WHAT IS EXPECTED
Please convert the stretch from the line containing "The image size is (750, 649)." through the end of the records into a Markdown table with the columns Row and Line, numbering each row and omitting blank lines.

━━━ ENTRIES SUPPLIED ━━━

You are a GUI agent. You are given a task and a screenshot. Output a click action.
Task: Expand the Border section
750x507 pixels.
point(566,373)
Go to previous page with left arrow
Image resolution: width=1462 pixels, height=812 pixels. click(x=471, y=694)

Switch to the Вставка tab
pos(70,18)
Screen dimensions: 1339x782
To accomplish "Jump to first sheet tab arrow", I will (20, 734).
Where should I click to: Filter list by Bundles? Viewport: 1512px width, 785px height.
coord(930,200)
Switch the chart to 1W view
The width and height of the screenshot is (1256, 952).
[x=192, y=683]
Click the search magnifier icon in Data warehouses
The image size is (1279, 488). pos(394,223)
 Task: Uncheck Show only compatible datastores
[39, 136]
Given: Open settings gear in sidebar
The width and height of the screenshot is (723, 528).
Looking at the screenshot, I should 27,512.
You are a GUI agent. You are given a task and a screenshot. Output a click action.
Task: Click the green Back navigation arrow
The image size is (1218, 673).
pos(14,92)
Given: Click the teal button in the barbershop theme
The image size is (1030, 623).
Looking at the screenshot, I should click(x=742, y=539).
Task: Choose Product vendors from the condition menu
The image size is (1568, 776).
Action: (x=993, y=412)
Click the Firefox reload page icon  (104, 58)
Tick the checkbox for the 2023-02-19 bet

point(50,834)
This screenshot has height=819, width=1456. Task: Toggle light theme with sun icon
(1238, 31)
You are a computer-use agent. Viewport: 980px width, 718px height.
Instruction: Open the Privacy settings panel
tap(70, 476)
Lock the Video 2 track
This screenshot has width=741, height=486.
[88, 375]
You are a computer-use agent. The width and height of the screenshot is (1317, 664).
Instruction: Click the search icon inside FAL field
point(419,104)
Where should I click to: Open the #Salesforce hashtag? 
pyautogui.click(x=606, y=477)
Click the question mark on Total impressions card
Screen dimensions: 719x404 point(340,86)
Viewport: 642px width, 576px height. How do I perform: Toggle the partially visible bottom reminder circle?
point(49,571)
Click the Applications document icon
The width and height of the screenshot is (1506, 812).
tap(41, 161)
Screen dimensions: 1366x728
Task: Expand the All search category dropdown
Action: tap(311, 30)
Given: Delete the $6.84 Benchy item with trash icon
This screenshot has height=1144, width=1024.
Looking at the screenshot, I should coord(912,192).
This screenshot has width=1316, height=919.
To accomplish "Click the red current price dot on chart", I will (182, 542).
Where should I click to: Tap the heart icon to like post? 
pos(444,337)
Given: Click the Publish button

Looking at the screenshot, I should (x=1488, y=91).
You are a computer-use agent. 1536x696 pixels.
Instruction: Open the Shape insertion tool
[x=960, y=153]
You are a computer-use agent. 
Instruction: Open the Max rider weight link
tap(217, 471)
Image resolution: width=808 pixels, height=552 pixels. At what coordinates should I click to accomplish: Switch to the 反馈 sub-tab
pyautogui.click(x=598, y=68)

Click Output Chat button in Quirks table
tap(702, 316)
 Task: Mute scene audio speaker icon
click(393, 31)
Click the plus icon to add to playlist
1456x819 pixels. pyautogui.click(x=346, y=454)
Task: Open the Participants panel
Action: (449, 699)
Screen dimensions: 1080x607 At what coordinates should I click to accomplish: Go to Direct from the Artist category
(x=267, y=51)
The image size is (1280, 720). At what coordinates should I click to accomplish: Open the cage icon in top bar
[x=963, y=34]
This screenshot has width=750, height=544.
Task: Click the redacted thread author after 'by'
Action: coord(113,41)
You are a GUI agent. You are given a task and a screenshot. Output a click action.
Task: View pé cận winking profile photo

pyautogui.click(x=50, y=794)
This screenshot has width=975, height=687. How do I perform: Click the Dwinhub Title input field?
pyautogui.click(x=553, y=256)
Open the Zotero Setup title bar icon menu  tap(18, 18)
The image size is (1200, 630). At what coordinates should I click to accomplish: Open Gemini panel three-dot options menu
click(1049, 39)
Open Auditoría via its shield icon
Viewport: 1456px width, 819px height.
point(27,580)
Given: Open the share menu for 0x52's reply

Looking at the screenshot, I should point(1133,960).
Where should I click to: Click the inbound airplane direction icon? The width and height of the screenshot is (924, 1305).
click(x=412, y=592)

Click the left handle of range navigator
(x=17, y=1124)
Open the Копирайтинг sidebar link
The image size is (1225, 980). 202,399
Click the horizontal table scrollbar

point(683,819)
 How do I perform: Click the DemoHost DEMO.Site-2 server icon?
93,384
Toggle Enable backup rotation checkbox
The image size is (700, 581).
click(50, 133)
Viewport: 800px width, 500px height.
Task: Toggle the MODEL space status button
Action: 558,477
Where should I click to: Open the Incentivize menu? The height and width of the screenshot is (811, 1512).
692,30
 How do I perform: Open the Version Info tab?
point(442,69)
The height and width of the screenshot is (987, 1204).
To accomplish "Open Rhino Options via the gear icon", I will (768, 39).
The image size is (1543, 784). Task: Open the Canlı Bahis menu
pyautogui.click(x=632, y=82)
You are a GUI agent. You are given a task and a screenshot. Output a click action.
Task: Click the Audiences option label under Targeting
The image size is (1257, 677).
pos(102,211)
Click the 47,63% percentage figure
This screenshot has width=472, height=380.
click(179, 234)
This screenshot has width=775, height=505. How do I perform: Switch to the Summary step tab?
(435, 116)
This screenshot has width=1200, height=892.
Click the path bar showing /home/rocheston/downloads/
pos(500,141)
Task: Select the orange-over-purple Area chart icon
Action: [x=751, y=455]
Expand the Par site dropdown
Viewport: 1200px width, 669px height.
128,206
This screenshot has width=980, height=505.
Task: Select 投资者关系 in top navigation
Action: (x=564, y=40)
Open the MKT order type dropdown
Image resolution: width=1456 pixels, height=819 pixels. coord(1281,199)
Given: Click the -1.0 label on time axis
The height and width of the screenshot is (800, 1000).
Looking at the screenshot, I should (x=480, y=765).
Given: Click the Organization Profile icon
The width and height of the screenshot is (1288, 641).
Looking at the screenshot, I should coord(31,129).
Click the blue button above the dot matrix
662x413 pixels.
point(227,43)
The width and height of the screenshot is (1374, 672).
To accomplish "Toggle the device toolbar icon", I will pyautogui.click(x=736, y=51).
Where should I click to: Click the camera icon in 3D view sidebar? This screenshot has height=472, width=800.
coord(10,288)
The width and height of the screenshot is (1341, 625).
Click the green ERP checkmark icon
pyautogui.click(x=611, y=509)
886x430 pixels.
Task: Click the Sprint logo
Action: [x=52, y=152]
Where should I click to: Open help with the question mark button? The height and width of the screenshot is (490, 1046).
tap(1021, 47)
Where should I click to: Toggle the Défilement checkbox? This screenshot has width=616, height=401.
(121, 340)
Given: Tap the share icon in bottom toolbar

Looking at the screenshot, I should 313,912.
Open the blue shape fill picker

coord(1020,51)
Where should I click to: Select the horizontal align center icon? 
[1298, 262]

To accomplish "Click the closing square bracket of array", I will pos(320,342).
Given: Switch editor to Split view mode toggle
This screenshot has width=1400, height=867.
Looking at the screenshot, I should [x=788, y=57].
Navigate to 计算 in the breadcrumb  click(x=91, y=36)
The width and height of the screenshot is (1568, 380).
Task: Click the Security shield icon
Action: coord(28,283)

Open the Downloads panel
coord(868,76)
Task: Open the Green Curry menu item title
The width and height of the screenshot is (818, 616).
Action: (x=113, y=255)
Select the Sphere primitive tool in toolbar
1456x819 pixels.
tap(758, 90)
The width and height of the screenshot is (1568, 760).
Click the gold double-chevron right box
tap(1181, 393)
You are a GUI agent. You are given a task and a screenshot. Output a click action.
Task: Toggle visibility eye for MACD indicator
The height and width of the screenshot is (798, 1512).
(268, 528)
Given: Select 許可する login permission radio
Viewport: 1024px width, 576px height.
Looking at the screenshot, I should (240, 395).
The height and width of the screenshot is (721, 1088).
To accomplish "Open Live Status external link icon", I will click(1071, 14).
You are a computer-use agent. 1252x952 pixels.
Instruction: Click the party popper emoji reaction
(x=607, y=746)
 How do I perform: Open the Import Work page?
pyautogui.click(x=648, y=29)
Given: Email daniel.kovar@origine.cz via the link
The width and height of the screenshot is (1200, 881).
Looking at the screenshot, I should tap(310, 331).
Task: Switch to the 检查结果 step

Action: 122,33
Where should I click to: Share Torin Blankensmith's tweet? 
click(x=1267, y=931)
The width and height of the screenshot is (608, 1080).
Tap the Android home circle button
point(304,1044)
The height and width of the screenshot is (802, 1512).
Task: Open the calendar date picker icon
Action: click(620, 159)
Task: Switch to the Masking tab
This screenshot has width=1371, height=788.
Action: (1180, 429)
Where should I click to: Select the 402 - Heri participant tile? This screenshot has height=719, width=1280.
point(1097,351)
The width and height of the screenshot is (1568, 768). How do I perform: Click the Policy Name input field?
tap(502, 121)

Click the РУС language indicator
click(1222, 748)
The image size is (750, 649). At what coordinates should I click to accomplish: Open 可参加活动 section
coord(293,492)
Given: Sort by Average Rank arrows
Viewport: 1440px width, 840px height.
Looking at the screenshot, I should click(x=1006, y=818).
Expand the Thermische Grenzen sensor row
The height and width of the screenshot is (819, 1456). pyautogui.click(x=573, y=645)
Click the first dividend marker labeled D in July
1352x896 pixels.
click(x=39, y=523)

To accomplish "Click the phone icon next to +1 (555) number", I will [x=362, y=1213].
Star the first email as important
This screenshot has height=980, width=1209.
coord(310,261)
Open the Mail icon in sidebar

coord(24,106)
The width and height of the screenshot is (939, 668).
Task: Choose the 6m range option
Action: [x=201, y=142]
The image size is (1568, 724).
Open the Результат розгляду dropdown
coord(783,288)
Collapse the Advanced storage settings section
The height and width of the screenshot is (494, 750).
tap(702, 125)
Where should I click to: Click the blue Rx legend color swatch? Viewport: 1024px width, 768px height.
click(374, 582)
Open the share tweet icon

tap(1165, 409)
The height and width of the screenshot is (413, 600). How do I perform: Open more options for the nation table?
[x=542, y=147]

━━━

EXERCISE RESPONSE
| Row | Line |
|---|---|
| 1 | The image size is (750, 649). At what coordinates should I click to accomplish: Open 可参加活动 section |
| 2 | coord(293,492) |
| 3 | Given: Sort by Average Rank arrows |
| 4 | Viewport: 1440px width, 840px height. |
| 5 | Looking at the screenshot, I should click(x=1006, y=818). |
| 6 | Expand the Thermische Grenzen sensor row |
| 7 | The height and width of the screenshot is (819, 1456). pyautogui.click(x=573, y=645) |
| 8 | Click the first dividend marker labeled D in July |
| 9 | 1352x896 pixels. |
| 10 | click(x=39, y=523) |
| 11 | To accomplish "Click the phone icon next to +1 (555) number", I will [x=362, y=1213]. |
| 12 | Star the first email as important |
| 13 | This screenshot has height=980, width=1209. |
| 14 | coord(310,261) |
| 15 | Open the Mail icon in sidebar |
| 16 | coord(24,106) |
| 17 | The width and height of the screenshot is (939, 668). |
| 18 | Task: Choose the 6m range option |
| 19 | Action: [x=201, y=142] |
| 20 | The image size is (1568, 724). |
| 21 | Open the Результат розгляду dropdown |
| 22 | coord(783,288) |
| 23 | Collapse the Advanced storage settings section |
| 24 | The height and width of the screenshot is (494, 750). |
| 25 | tap(702, 125) |
| 26 | Where should I click to: Click the blue Rx legend color swatch? Viewport: 1024px width, 768px height. |
| 27 | click(374, 582) |
| 28 | Open the share tweet icon |
| 29 | tap(1165, 409) |
| 30 | The height and width of the screenshot is (413, 600). How do I perform: Open more options for the nation table? |
| 31 | [x=542, y=147] |